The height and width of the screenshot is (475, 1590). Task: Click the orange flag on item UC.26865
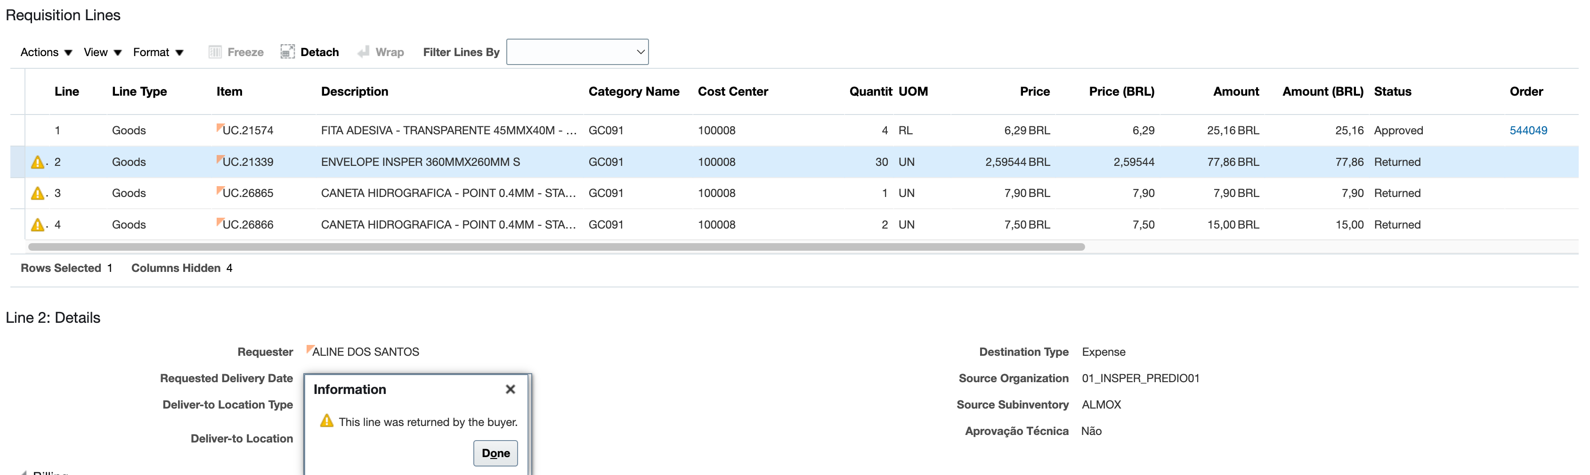click(x=220, y=188)
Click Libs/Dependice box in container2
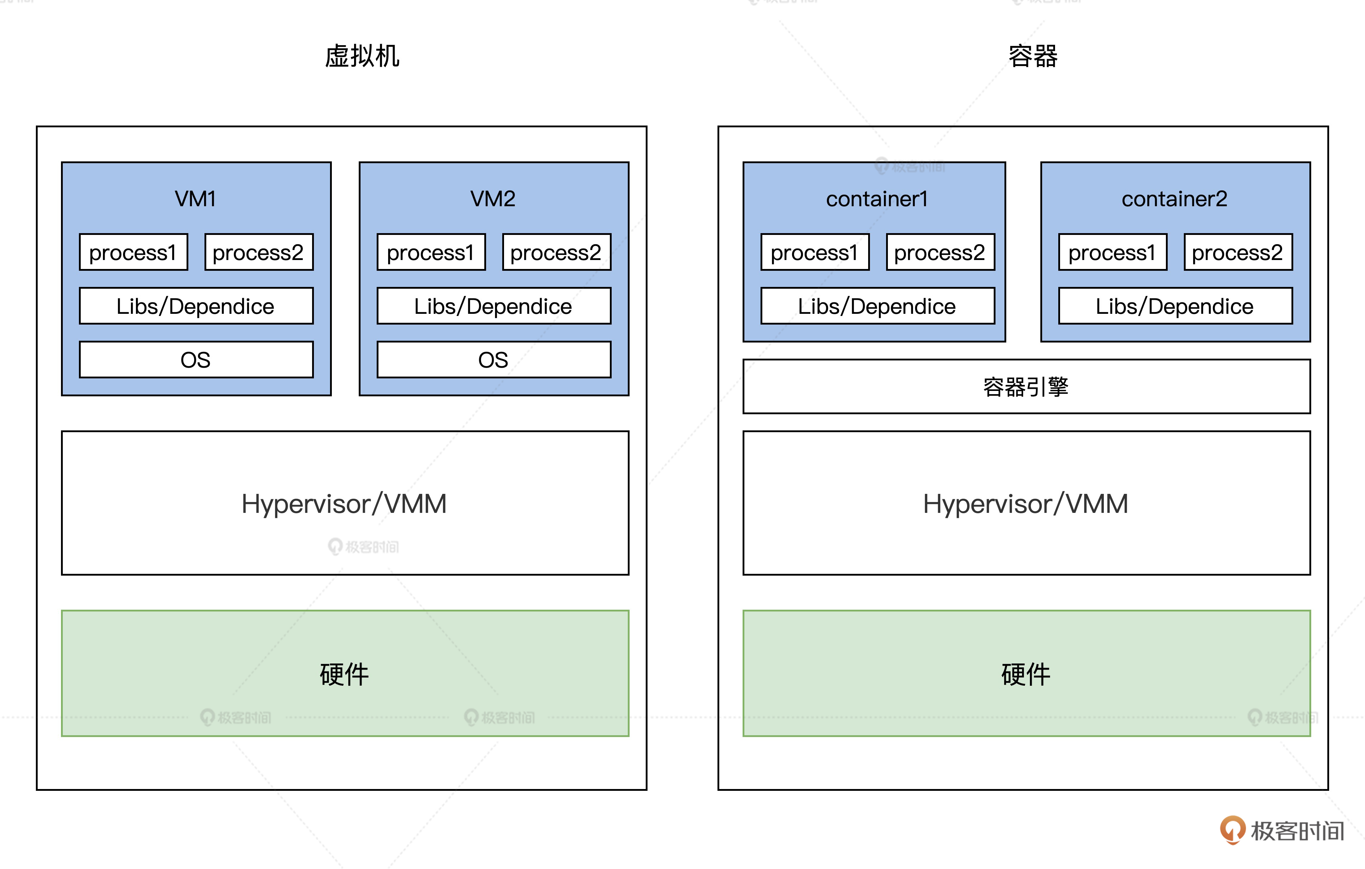This screenshot has height=869, width=1365. click(x=1175, y=306)
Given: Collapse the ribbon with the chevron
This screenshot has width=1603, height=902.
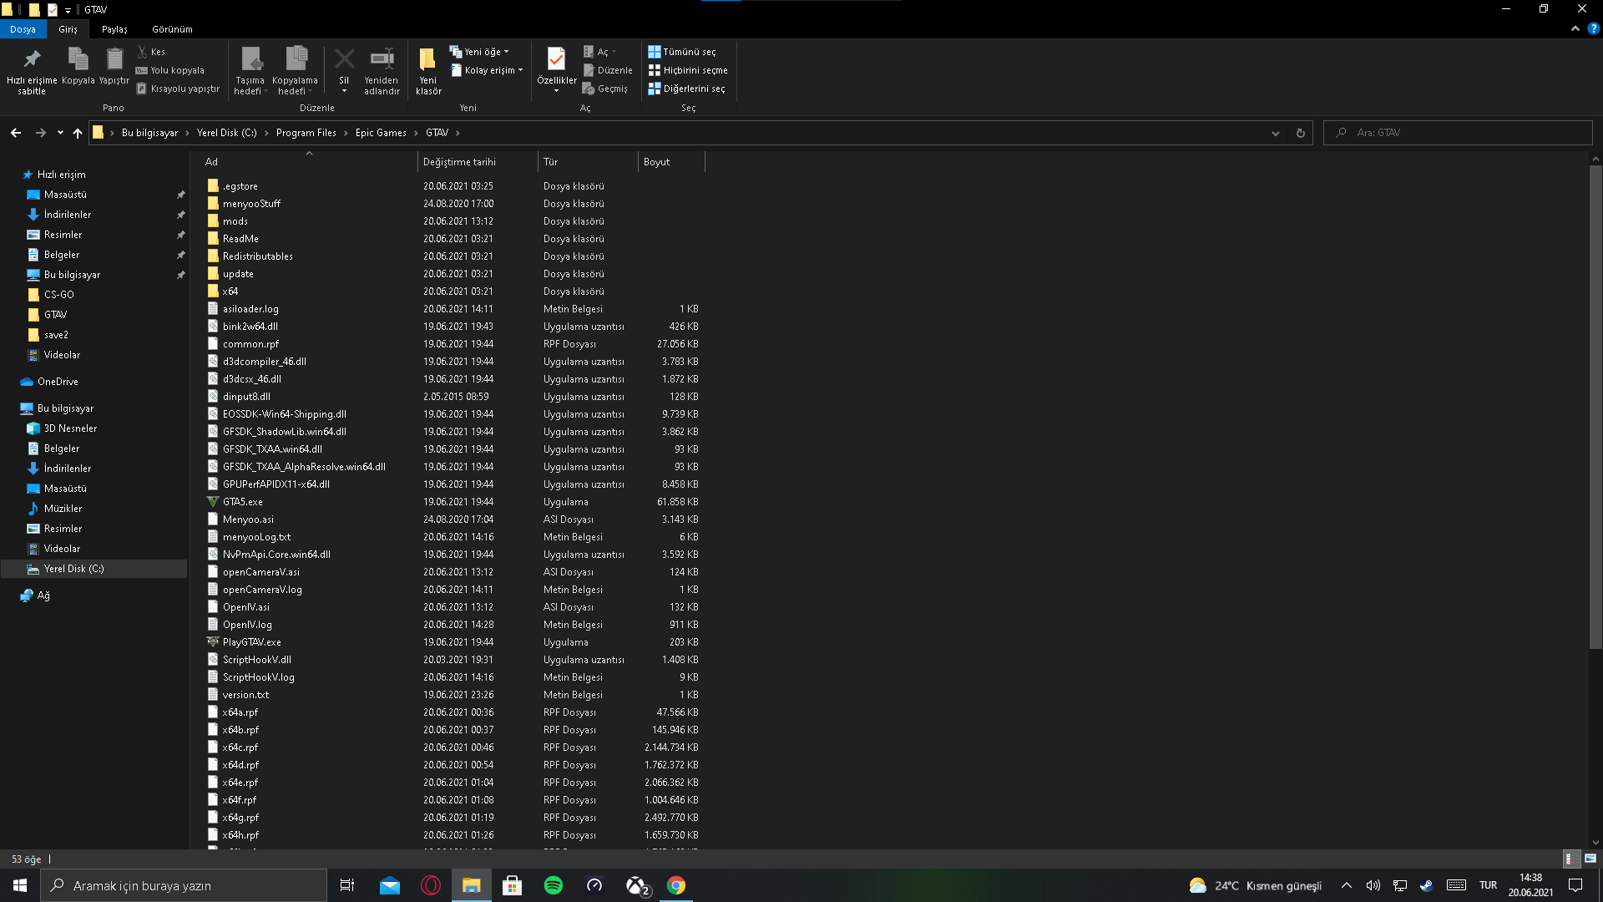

━━━━━━━━

WHAT THIS TASK INVOLVES: Copy the data exactly. Any picture it contains is to be omitted.

SOLUTION TO THIS EXERCISE:
The height and width of the screenshot is (475, 1590). Task: Click the orange flag on item UC.26865
click(x=220, y=188)
Click Libs/Dependice box in container2
This screenshot has height=869, width=1365. click(x=1175, y=306)
Given: Collapse the ribbon with the chevron
This screenshot has width=1603, height=902.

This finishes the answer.